As more ‘recognised’ Friends began to travel further their names were ‘recorded’ centrally in London and this practice was formalised in 1773. Recorded Ministers were also known as ‘Public Friends’ and many of them did indeed gain a national reputation, helped by the widespread publication of their journals and records of their journeys. Many of the Friends whose lives I am trying to make more widely known through my part in the Quaker Alphabet blog were Recorded Ministers and Public Friends.

During my year as a Joseph Rowntree Quaker Fellow I visited 58 groups in half the Monthly Meetings  in Britain Yearly Meeting and spoke to more than 750 people. I travelled over 9,500 miles, mostly by rail and far more comfortably than Public Friends in earlier times. They often travelled hundreds of miles by foot or on horseback on appalling roads and in dreadful weather. They crossed the Atlantic in both directions and often found themselves in uncharted territory. They suffered accidents and ill-health but were not deflected from their task. Given the conditions under which journeys were undertaken in the 17th and 18th centuries it is not surprising that the words ‘travel’ and ‘travail’ were used interchangeably!

Susanna Morris's account
There are so many examples of the rigours encountered by travelling ministers on their journeys recorded in their journals that it is hard to choose between them  but here are just three. 
Susanna Morris from America having problems in the West Country in 1752, 'My companion and I visited all down the south parts of the west of England from Portsmouth to Land's End, though a very hilly country and bad roads, I thought it was very hard for me to get up and down the hills, for some of them were more like to stairs in an house than any other thing, and so stony that my creature threw me off many times, but (forever blessed be my great Master and preserver) I was never much hurt and sometimes not hurt at all; for the creature bowed herself so low with me that it was like laying me down and the last time it was in the soft mud.'
Catherine Payton Phillips
Catherine Payton Phillips, travelling from Cornwall to Bristol in 1776, ‘The weather was extremely cold and the snow so deep that the roads in Devonshire, and thence to Bristol, had been impassable, and were then dangerous; but through Divine favour we got along safe, although the cold was so extreme that it was hard to bear.

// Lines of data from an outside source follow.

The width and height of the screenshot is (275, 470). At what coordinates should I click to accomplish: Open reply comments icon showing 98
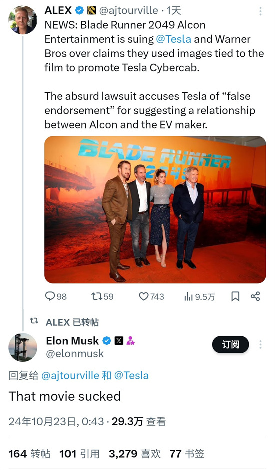point(56,296)
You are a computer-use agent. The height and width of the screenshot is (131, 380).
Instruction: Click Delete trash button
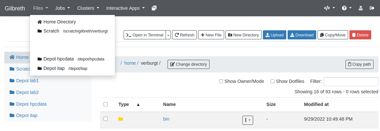(x=360, y=35)
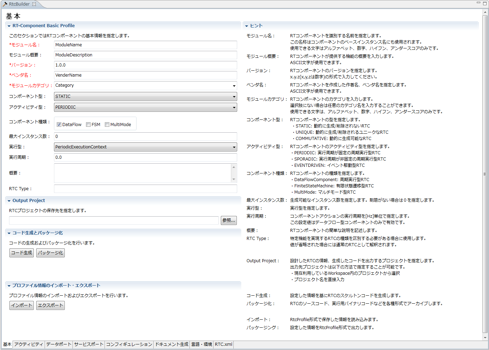Viewport: 489px width, 350px height.
Task: Open the PeriodicExecutionContext dropdown
Action: (x=146, y=147)
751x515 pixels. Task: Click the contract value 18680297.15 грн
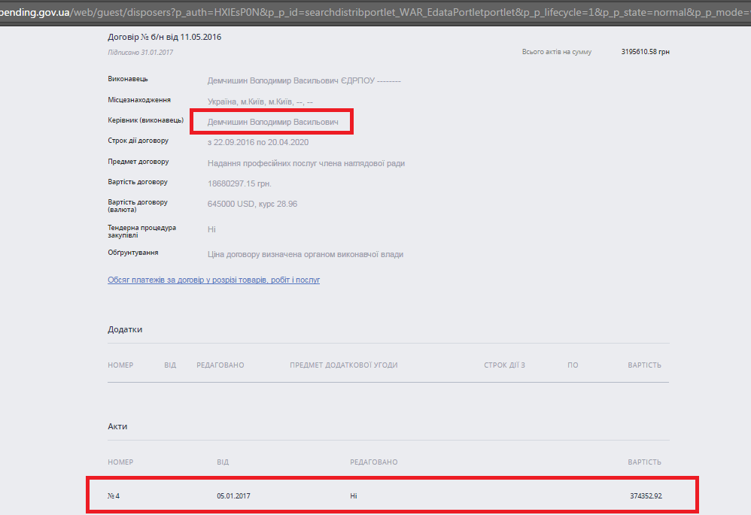point(239,183)
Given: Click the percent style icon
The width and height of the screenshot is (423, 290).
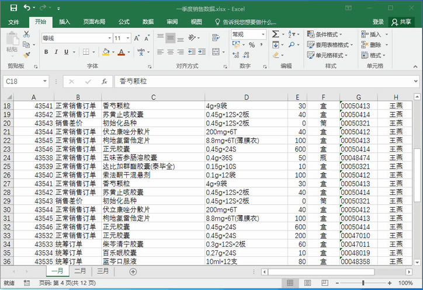Looking at the screenshot, I should 252,45.
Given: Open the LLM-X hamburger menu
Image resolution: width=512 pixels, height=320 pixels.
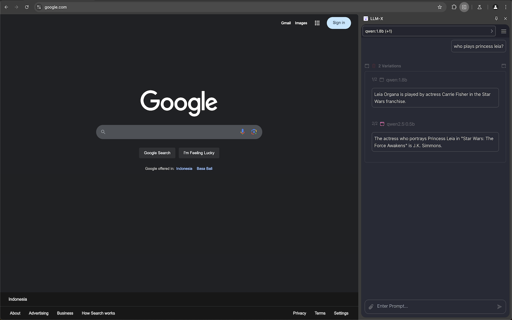Looking at the screenshot, I should click(x=504, y=31).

The road in some places was cut through the snow, so that it looked like passing through a deep hollow way, which had a very striking appearance.’

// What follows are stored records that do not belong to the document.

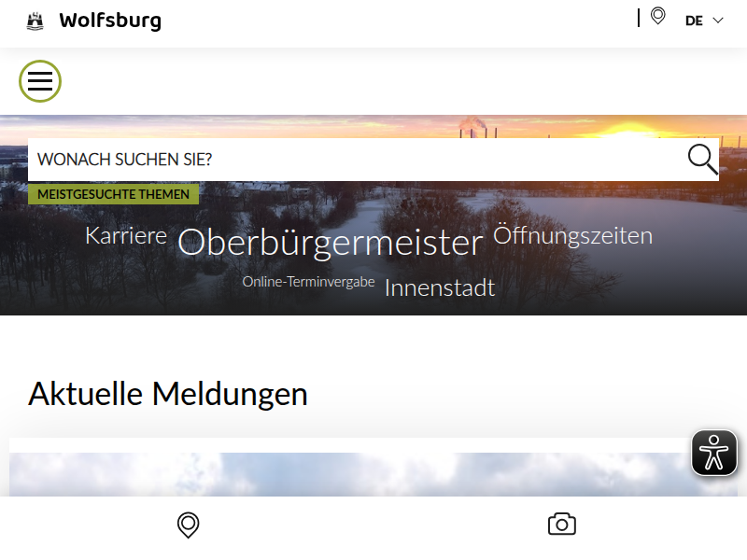This screenshot has width=747, height=560.
Task: Click the map pin icon in bottom bar
Action: click(189, 525)
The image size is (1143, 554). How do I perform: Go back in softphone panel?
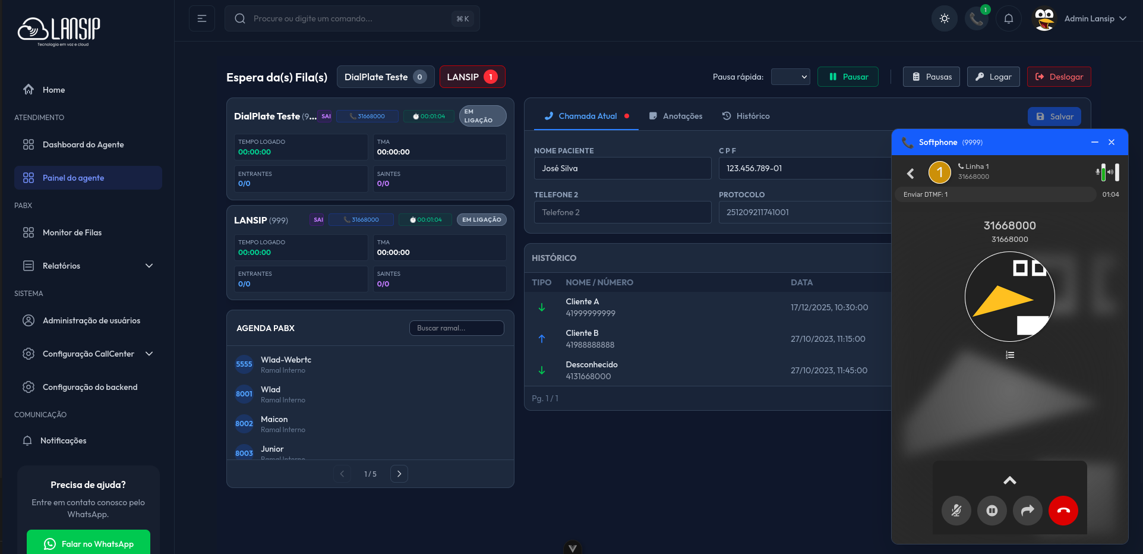point(910,173)
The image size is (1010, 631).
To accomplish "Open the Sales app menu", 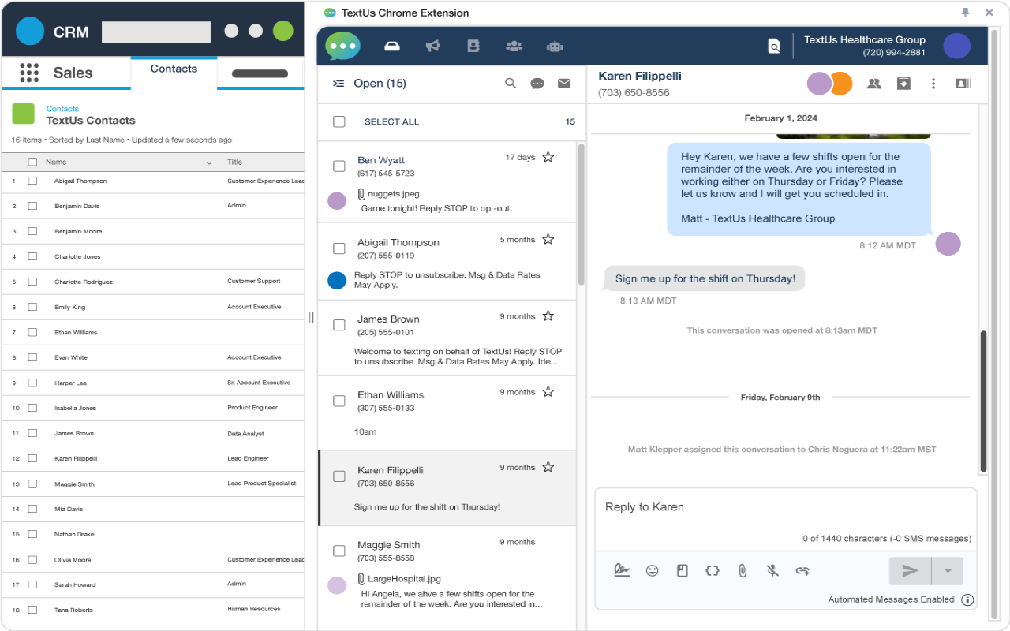I will (x=29, y=73).
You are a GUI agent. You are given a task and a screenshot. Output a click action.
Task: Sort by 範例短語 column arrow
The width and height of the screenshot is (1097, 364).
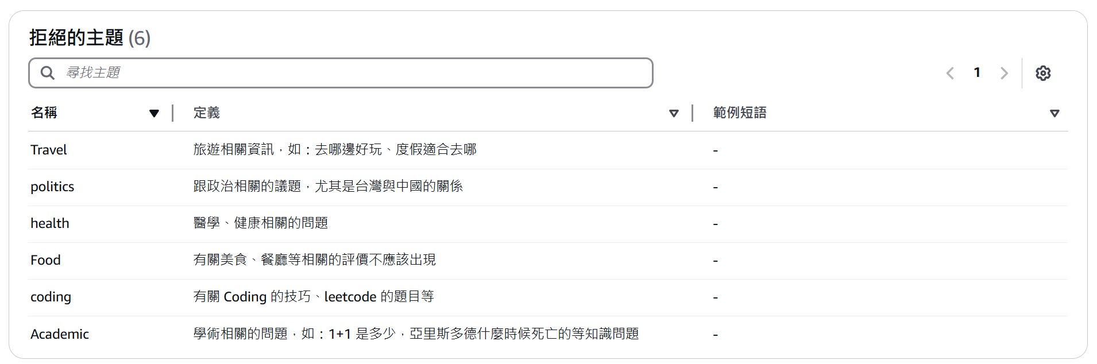1054,113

and lastly Joseph Wood of Yorkshire walking to a meeting at Dewsbury in 1804, 'I set out from home ye 15th. of ye. 1st. Mo. 1804 and 1st. day of the week, about 10 o clock in the forenoon being accompanied this journey by Frances Field my housekeeper. We went by Shelley, Roydhouse and Briestfield, to Dewsbury were we got betwixt 3 and 4 o.clock in the afternoon, having called to rest us twice by the way and got some refreshment we brought with us from home The roads were extremely bad and difficult owing to the very heavy rains which had lately fallen, and when we got near Dewsbury the river was much out so that in one place we should have had to have waded up to the knee had not a man kindly let us through his mill, and in another place the water was upwards of a yard deep in the road for a considerable way so that we were obliged to go through the fields on higher ground.'

Joseph Wood
Journeys of different kinds have always been an integral part of Quakerism and physical journeys can still help to develop our own and others’ spiritual journeys. We do not necessarily have to feel a concern to travel in the ministry or ask or a minute from our meeting.  Visiting Friends and attending meeting for worship when away from home for our work or when on holiday can also lead to a greater understanding of both the  variety among the wider Quaker family and also the similarity of many of our concerns.  Sharing our experiences when we return to our own meeting can also strengthen our home community.